# [Page text]
^^^^^^^^

Scientists working on sheep scrapie, a similar brain disorder to bovine spongiform encephalopathy (BSE), demonstrated in the 1980s that the drug pentosan polysulphate can delay or avert the onset of the disease.
Because pentosan polysulphate is already in use in America, it has undergone the extensive toxicity trials that all new drugs have to pass and so would pose few practical problems for licensing in Britain.
Although the scrapie research on pentosan polysulphate was abandoned more than 10 years ago, scientists believe the work should be revitalised to investigate whether the drug might be used to help people at high risk of developing new variant Creutzfeldt Jakob disease (nvCJD), the human form of BSE.
Chris Bostock, the director of the Institute of Animal Health, said he had applied for funds from the government to research the drug, which was first investigated by the institute's Neuropathogenesis Unit in Edinburgh.
Alan Dickinson, the institute's former director who carried out the work with his colleague Christine Farquhar, said pentosan polysulphate "should be taken seriously" as a possible anti-CJD treatment.
In 1984, two independent teams of researchers showed in experiments on mice which had been injected with scrapie that pentosan polysulphate can prevent the onset of disease in some animals, Dr Dickinson said. He cautioned, however, that this does not mean the same effects will occur in humans because of differences in the genetics of mice, and because the doses used on the animals were relatively large.

^^^^^^^^

# [Problem to solve]
Continue the piece on pentosan polysulphate as a possible treatment for nvCJD, starting after its final sentence.

# [Provided data]

^^^^^^^^

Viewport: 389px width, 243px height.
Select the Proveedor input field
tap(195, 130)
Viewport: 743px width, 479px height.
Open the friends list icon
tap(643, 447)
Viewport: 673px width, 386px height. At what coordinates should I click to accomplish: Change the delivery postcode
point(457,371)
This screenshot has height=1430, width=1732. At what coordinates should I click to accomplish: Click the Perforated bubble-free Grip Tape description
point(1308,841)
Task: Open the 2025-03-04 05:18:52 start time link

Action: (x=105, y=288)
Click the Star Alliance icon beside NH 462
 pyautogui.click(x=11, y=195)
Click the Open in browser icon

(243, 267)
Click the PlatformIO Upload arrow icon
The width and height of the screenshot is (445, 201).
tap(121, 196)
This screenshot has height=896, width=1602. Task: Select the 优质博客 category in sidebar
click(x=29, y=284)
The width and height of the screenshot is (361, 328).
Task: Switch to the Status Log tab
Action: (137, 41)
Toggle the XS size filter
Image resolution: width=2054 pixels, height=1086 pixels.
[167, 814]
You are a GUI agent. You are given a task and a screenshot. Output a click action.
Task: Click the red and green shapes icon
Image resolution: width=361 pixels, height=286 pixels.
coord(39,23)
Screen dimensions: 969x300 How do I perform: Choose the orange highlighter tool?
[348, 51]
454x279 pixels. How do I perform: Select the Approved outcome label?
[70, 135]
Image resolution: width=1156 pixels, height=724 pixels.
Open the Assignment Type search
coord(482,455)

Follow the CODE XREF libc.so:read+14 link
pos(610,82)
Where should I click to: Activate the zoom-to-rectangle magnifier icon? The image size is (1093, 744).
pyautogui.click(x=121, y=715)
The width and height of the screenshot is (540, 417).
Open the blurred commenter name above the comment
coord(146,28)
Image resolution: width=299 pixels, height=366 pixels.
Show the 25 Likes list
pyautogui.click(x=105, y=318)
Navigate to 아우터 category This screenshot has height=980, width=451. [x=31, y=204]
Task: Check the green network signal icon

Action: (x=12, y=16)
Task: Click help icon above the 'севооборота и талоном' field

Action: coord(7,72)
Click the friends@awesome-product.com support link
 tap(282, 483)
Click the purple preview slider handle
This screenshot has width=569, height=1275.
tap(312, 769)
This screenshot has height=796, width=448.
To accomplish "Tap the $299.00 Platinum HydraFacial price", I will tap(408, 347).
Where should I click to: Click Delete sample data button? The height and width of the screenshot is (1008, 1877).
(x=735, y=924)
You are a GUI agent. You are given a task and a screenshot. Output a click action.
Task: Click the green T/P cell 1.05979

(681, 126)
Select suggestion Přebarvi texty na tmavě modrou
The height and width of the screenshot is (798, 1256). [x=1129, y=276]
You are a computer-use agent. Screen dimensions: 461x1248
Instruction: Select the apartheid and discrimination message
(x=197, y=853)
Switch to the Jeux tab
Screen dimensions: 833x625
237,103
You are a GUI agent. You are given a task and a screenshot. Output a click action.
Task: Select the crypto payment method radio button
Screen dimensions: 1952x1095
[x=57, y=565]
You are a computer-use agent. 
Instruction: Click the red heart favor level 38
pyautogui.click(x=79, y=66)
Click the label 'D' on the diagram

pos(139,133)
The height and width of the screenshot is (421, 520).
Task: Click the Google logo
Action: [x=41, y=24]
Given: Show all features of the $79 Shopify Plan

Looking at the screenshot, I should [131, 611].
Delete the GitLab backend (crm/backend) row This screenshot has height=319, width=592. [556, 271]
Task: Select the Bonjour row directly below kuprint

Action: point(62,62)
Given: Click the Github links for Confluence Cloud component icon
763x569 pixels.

^^^^^^^^

# [Solved exercise]
Stephen Dealler, a scientist from Burnley Hospital who is pressing the Department of Health to adopt the new drug, said there was evidence that pentosan polysulphate will work as an anti-CJD agent at much lower doses to those used in the mouse experiments.
He said the dose of 100 milligrams a day given to American patients to treat interstitial cystitis was 100 times greater than the amount that would have an effect against CJD.
"The problem is that pentosan polysulphate cannot be given to humans as a CJD prophylactic unless it is proven to work and it is impossible to prove it will work unless it is tried," Dr Dealler said.
People at highest risk of nvCJD, such as the children of those who developed the disease or people who received blood transfusions, could be offered the drug with informed consent, he said.